Le 03 mai 2016
« Qui tient la mer commande à l’île du monde, qui contrôle l’île du monde commande au monde » - Internet est le nouvel océan
Dans mon post précédent, je proposais une nouvelle grille de lecture de l’environnement s’appuyant sur d’une part la géopolitique de la mer, le Galion, et d’autre part sur la notion de ressource mobile. L’accès et le contrôle de cette ressource devenant le nouvel enjeu… Je vous propose ici une lecture toute personnelle de l’histoire IT pour illustrer ce basculement de logique.
En 1980, IBM signe un partenariat avec Microsoft pour un OS pilotant son matériel. Sur ce marché en devenir des PC, Microsoft voit s’ouvrir un boulevard, une autoroute, lui promettant des décennies de confortables revenus et une quasi hégémonie qui lui vaudra quelques procès antitrust dans les années 90.
Certaine de sa position dominante, de la qualité de ses serveurs et de son hardware, IBM ne vit pas que, ce faisant elle offrait les clefs de son système à une tierce compagnie.
Pour ce champion IT de l’époque, la forteresse offerte par ses serveurs et ses gros systèmes suffisait au contrôle de son « territoire », mais c’est bel et bien l’accès et l’installation de MS-DOS puis Windows sur les « personal computers » qui offrit le succès à Microsoft et sortit IBM du marché grand public en quelques années.
IBM tenta bien d’y revenir quelques années plus tard avec OS/2 mais sans succès avant de s’ouvrir vers le monde Linux (tout comme Apple).
Cette histoire est emblématique du basculement du monde vers la logique de la ressource mobile. Nous y trouvons tous les ingrédients : un acteur bien établi, un non challenger auquel on confie une part jugée non-stratégique de son activité et une erreur de vision sur un marché en devenir : l’illusion de la forteresse. Nous développerons ce point plus précisément dans un prochain article.

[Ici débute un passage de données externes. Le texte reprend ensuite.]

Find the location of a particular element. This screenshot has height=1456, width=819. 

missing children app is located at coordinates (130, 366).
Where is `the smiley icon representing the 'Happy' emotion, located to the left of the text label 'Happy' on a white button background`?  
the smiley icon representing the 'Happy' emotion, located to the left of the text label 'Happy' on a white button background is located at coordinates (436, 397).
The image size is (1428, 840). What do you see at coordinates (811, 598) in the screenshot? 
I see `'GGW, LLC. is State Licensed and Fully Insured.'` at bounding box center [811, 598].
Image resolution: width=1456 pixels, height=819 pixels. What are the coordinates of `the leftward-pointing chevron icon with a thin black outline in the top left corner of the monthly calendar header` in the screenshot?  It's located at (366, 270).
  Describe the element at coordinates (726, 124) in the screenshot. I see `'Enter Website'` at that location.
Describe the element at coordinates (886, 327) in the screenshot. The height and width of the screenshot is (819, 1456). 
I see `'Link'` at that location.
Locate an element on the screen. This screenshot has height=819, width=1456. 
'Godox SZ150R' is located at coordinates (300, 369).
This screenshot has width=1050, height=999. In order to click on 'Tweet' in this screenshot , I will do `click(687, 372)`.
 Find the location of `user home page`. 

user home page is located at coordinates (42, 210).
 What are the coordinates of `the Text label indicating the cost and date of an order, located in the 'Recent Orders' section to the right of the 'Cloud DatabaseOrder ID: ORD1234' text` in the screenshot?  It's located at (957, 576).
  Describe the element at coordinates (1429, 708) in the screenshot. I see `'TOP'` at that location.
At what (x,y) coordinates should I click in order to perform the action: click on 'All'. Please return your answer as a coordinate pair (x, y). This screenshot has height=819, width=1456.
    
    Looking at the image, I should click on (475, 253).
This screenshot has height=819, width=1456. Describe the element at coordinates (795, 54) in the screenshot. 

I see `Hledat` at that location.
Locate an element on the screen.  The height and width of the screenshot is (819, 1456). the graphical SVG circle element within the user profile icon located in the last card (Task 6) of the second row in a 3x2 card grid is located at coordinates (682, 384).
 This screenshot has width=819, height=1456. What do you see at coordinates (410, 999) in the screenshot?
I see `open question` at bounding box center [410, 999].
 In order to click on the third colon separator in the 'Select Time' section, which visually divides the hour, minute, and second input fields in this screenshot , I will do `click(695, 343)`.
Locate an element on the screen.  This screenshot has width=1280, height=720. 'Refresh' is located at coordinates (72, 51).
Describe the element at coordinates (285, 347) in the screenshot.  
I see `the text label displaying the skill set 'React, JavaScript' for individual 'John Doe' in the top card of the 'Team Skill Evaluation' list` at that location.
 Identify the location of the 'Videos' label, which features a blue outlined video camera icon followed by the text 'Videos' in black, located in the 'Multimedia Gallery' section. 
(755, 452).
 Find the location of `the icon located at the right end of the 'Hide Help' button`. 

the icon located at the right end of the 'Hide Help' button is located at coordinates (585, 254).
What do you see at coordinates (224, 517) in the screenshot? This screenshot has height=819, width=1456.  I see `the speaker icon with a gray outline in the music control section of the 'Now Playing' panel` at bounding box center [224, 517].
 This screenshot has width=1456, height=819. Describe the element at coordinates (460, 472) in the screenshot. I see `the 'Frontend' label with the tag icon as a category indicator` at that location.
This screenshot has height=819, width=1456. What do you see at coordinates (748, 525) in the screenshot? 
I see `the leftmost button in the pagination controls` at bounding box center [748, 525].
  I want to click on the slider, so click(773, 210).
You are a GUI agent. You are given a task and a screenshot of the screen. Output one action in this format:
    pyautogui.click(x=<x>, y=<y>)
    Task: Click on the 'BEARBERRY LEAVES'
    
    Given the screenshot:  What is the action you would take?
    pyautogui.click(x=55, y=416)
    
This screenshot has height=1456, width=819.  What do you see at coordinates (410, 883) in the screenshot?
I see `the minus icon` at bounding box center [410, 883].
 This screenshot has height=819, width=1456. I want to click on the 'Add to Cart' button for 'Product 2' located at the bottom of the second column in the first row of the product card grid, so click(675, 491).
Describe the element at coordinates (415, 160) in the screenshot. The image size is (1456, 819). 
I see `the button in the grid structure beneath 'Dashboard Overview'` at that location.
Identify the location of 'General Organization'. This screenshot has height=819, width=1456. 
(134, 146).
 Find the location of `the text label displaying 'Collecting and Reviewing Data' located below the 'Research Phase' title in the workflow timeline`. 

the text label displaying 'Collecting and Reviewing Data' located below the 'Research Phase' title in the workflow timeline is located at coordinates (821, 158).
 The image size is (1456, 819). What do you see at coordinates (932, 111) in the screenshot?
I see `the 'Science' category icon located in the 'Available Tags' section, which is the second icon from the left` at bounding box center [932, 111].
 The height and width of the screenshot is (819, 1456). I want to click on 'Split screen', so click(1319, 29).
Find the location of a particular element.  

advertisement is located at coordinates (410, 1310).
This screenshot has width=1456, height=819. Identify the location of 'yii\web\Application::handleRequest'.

Il faut également noter la transformation remarquable d’IBM qui d’une posture de « Forteresse » entrepris une longue (et douloureuse) mutation vers le service global l’amenant à une image de contributeur important et innovant du monde open source et une redéfinition de sa valeur mieux centrée sur le service, activité au combien mobile.
Poursuivons…
Au milieu des années 1990, c’est la guerre des navigateurs, l’époque de Netscape vs internet explorer. Sur ce fond de guerre de tranchées au milieu d’un territoire marqué par la position ultra-dominante de Microsoft, d’autres sociétés se développent avec une stratégie bâtie sur l’accès à la donnée, les moteurs de recherches.
Deux émergeront, Yahoo et Google. Yahoo se perdra en chemin, choisissant de bâtir une forteresse « portail web 1.0 ».
Google poussera sa stratégie au bout de sa vision avec une efficacité à trouver et à accéder à la donnée, mais également une collection de services sécurisant sa route des données comme en son temps l’Angleterre et sa fameuse route des épices : le mail, les services bureautiques en ligne et évidemment Android.
C’est la deuxième leçon, quel intérêt à aller sur un environnement ultra concurrentiel là où existe un « océan bleu ».
Dans cette logique formalisée par W. Chan Kim et Renée Mauborgne, la valeur et la croissance que va pouvoir créer une entreprise seront d’autant plus forte qu’elle se positionnera dans un espace non contesté plutôt que d’aller vers l’affrontement sur un marché déjà existant.
Cette vision stratégique est-elle compatible avec la perception d’une société ancrée dans une stature de forteresse ? Sans doute que non.
Si les grandes manœuvres entre géants et petits poucets de l’électroniques étaient restées jusqu’alors cantonnées dans l’univers numérique, l’application de la logique du Galion et la recherche de nouvelles sources de richesses en dehors des sentiers traditionnels (la « ressource mobile ») vont remodeler notre paysage industriel…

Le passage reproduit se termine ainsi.